**Exercise details**
Put the lines from the one containing "Obchodní podmínky (77, 946)" through the end of the items, inclusive, into a Markdown table with the columns Row and Item line, leaving out blank lines.

**Data entries**
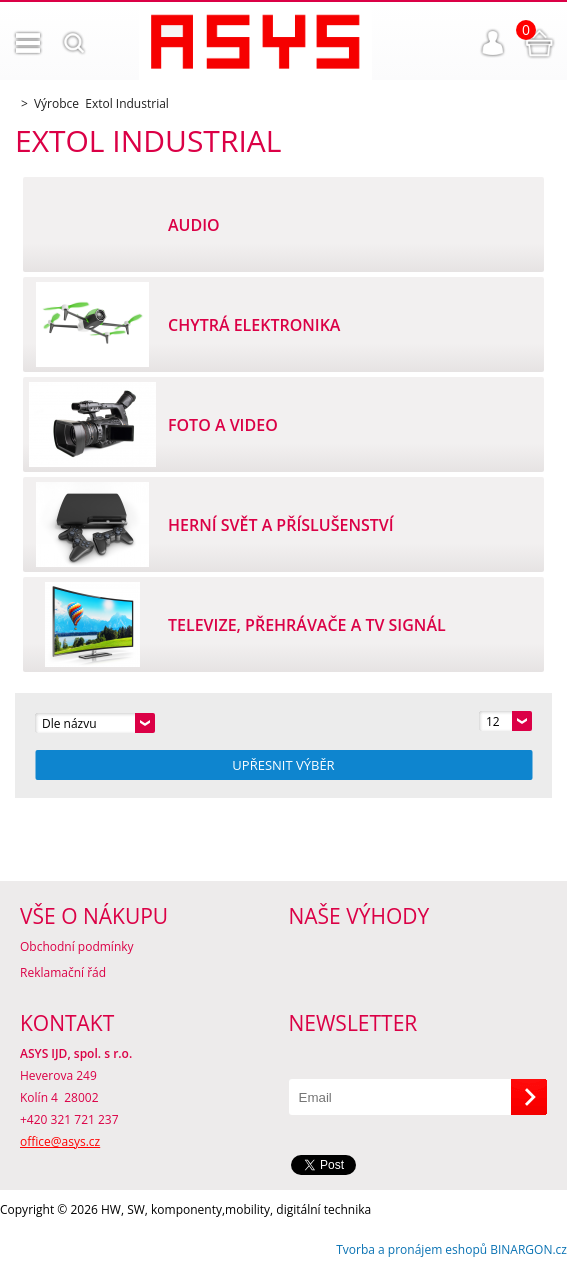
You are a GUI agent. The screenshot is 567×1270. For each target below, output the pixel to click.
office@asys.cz (60, 1141)
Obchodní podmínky (77, 946)
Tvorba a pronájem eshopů (411, 1249)
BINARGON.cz (528, 1249)
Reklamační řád (63, 972)
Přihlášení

**Exercise response**
| Row | Item line |
|---|---|
| 1 | Obchodní podmínky (77, 946) |
| 2 | Tvorba a pronájem eshopů (411, 1249) |
| 3 | BINARGON.cz (528, 1249) |
| 4 | Reklamační řád (63, 972) |
| 5 | Přihlášení |